Empty Space Orchestra

If we can’t collectively come up with a new musical style this season, let’s revisit the old ones. Empty Space Orchestra does so with aplomb, recreating the jazz and experimental influences of the late sixties and early seventies prog rockers. There are strange time signatures on this disc, and they ebb and flow faster than chords at a bluegrass festival. The wonderfully named “Brainjar” opens the disc with a bouncy and almost inappropriate dance rhythm. Oddly tuned guitars and a racing drum soon overtake the bounce, and we are soaring with Captain Kirk and Mr. Sulu above a pastel-colored planet full of plush Wookies and large-breasted Drill Thralls.

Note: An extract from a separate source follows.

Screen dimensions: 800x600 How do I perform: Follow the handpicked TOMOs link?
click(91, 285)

Trapped in a Windows Media Player prison, “Exit Strategy” paces back and forth, looking for chinks in the User Authentication process, only to be turned back by a persistent demand for an administrator password. The song grows in frustration, pounding harder and harder against the bars and clefs, but never finds release. Slumping to the floor, it hears a Vogon ship pass over, but cannot hitch aboard “Intergalactic Battle Cruiser.” This short piece adds a tinge of electronica to our journey, only to slide back to a furious drum line that dumps us all in a slower, dreamy “El Viento.” Here musicality is supported by a burst of indie guitar and backwards-sounding rhythms that evaporate in the face of the urban aggressive jazz attack in “Get Some.” We’ve wandered into a 1970s Blaxploitation funkster mode – pimps and hos stomp up the street and around the corner, and it’s party time until we miss a turn and wind up in an industrial sector full of clanking abandonment and wilderness reclaiming the polluted ground. That would be the cut “Tiger Puss” – ostensibly jungle, but not without flashing LEDs and a decent 1-bit sigma delta converter.

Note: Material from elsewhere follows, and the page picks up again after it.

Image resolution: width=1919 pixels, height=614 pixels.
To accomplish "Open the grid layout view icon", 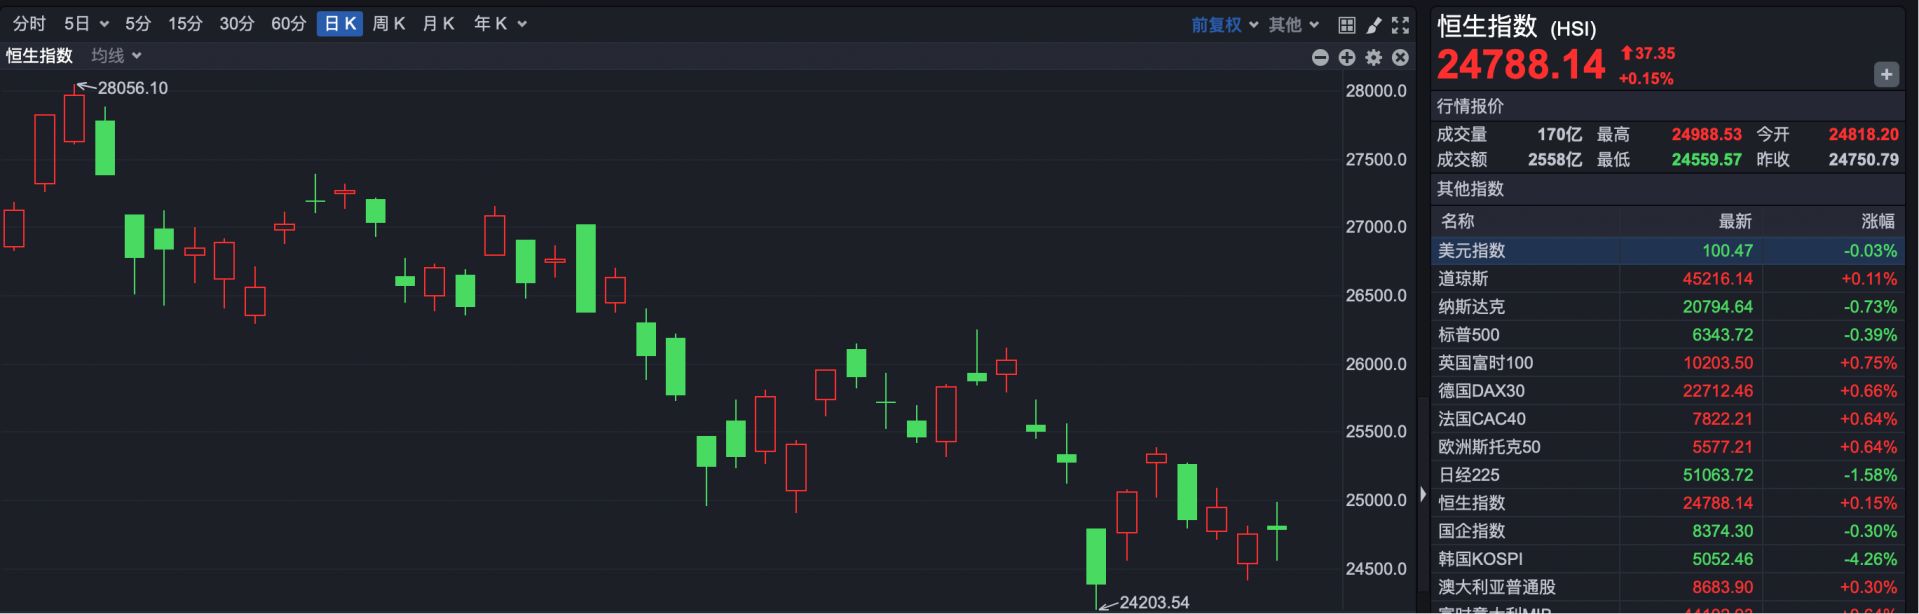I will coord(1347,25).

Ozzy Osborne metal awaits us in “Tennessee Red” and our journey is nearly complete. A delicate piano underlies “The Hanger,” and it might just be a waltzy soundtrack to a cartoon at a film festival. Now you’re ready for “Clouds,” or you think you are; it tricks you with a slow start, but is soon hammering away at a complex and genuinely LOUD guitar convention. There are enough styles in here to teach a composition class, but they wind and twist along, taking the listener on a complete journey. While any one cut on Empty Space Orchestra would stand repeated airplay, this is an album in the classic sense, a collection of tunes that need to be heard in order without pause for commercial interruption. Prog rock may well be back, and there is a generation of new studio tricks waiting to welcome it. I, for one, applaud our new overlords.